#### RECORDS SHOWN
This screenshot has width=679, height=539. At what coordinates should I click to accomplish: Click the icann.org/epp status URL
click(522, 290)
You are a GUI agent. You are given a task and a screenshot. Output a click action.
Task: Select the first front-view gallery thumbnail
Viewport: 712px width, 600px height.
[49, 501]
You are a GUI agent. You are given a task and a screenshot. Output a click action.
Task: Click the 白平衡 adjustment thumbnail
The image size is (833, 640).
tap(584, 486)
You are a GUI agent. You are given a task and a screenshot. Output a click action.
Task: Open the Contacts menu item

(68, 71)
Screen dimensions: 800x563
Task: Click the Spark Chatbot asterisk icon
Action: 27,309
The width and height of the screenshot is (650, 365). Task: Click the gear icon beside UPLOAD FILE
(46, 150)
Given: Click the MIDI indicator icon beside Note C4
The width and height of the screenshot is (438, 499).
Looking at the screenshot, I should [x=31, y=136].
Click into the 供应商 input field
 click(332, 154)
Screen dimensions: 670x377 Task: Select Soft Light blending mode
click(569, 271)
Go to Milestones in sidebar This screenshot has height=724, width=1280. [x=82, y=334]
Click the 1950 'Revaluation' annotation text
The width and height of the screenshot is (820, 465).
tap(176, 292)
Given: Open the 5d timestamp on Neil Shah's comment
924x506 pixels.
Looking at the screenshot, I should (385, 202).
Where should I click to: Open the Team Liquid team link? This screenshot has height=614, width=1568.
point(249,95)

#### WHAT YOU ARE ASKED TO DO
Copy out the records above exactly and completely.

#### EXERCISE RESPONSE
This screenshot has width=679, height=539. At what coordinates should I click to accomplish: Click the icann.org/epp status URL
click(522, 290)
You are a GUI agent. You are given a task and a screenshot. Output a click action.
Task: Select the first front-view gallery thumbnail
Viewport: 712px width, 600px height.
[49, 501]
You are a GUI agent. You are given a task and a screenshot. Output a click action.
Task: Click the 白平衡 adjustment thumbnail
The image size is (833, 640).
tap(584, 486)
You are a GUI agent. You are given a task and a screenshot. Output a click action.
Task: Open the Contacts menu item

(68, 71)
Screen dimensions: 800x563
Task: Click the Spark Chatbot asterisk icon
Action: 27,309
The width and height of the screenshot is (650, 365). Task: Click the gear icon beside UPLOAD FILE
(46, 150)
Given: Click the MIDI indicator icon beside Note C4
The width and height of the screenshot is (438, 499).
Looking at the screenshot, I should [x=31, y=136].
Click into the 供应商 input field
 click(332, 154)
Screen dimensions: 670x377 Task: Select Soft Light blending mode
click(569, 271)
Go to Milestones in sidebar This screenshot has height=724, width=1280. [x=82, y=334]
Click the 1950 'Revaluation' annotation text
The width and height of the screenshot is (820, 465).
tap(176, 292)
Given: Open the 5d timestamp on Neil Shah's comment
924x506 pixels.
Looking at the screenshot, I should (385, 202).
Where should I click to: Open the Team Liquid team link? This screenshot has height=614, width=1568.
point(249,95)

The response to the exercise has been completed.